Negative Transfer: Comparison of MSE of no TL Base case (dashed) and w/TL from TL-1 (solid).

In TL-1 case, 12 and 9 neurons are selected for no TL and w/TL respectively for optimization. The results are compared with the previous optimization studies for the same 5-layer a-Si solar cell36,42. Similarly, in TL-2 case, 15 and 12 neurons are selected for no TL and w/TL respectively for optimization.

The results obtained using transfer learning are in a good agreement with the direct optimization results for both cases. The optimized geometry in TL-1 case is also very close to the results from the previous study36. In the other study42, a regression-tree based optimizer is used as well as simulated annealing on direct FDTD simulations to find the optimal solution. However, since the objective function in this study42 is slightly different than the present objective function, a deviation between the results of these two studies is expected. The present study achieved a slightly higher EQE than that the previous result42. The optimization results are presented in Table 1 and evolutions of EQE are presented in Fig. 7.

Figure 7
figure 7

Evolution of EQE during optimization for (a) TL-1, w/out TL, (b) TL-1 w/TL, (c) TL-2 w/out TL (b) TL-2 w/TL.

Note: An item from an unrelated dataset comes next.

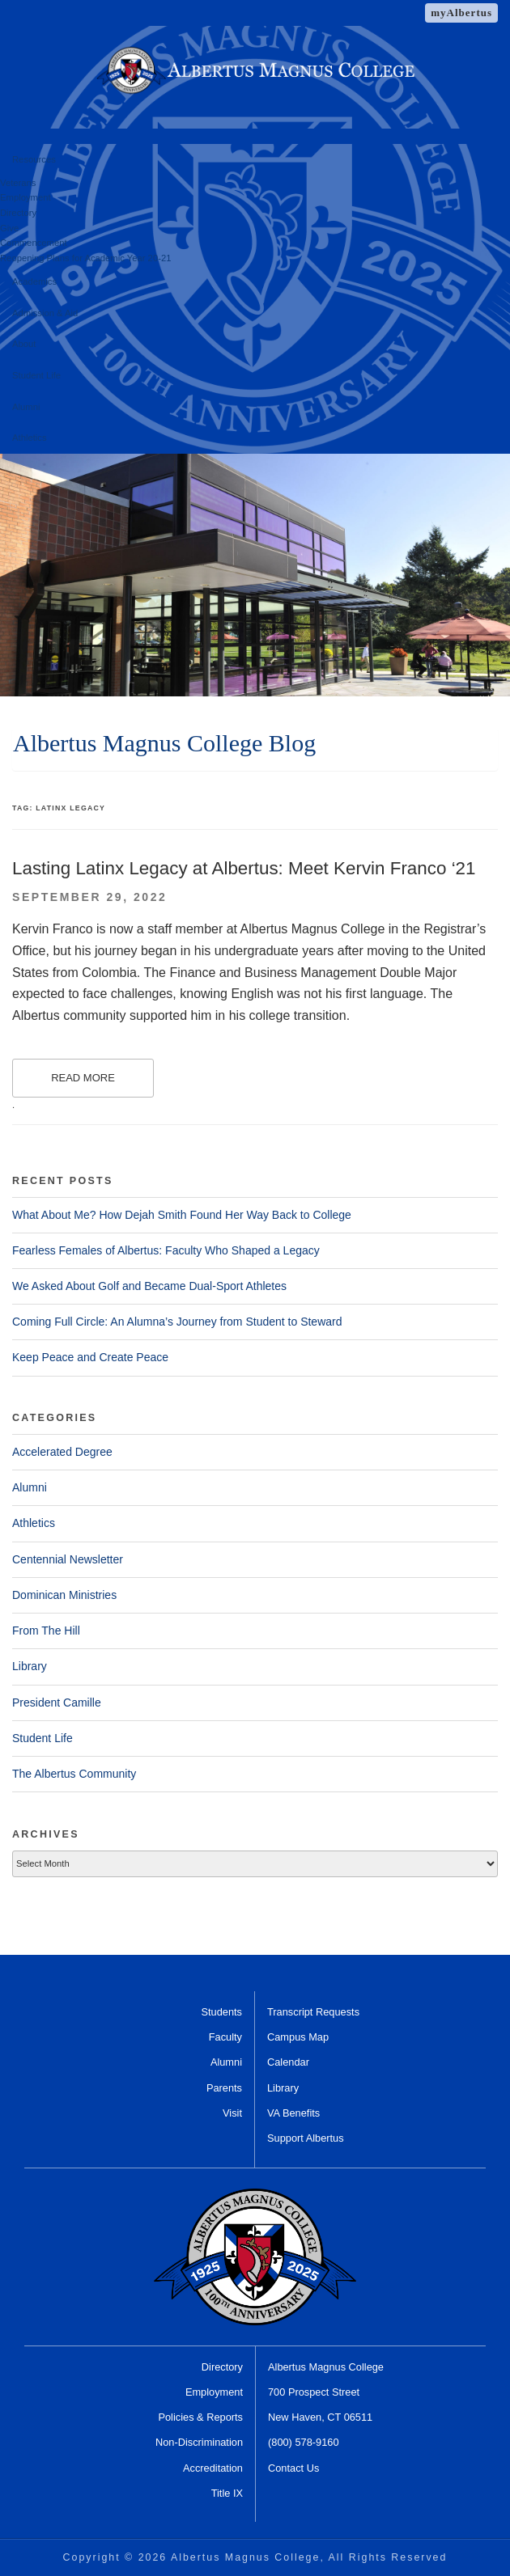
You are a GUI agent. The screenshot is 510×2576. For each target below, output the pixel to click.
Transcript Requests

Results show that equivalent EQEs can be obtained from an amorphous silicon and an organic P3HT:PCBM solar cell. EQE of PCDTBT:PCBM solar cell is lower than the others because the longer wavelengths where PCDTBT:PCBM can absorb more than a-Si and P3HT:PCBM are ignored in EQE calculation. EQE is calculated between λ = 300–750 nm for all cases for consistency.

Conclusion

In this paper, a novel methodology of multilayer neural network based transfer optimization for design problems was presented. The proposed method was applied to a case study where a multilayer thin film solar cell was to be optimized for the best external quantum efficiency. The results showed that the prediction accuracy can be improved using transfer learning. Furthermore, the number of high fidelity function evaluations during surrogate based optimization can be decreased without sacrificing the accuracy.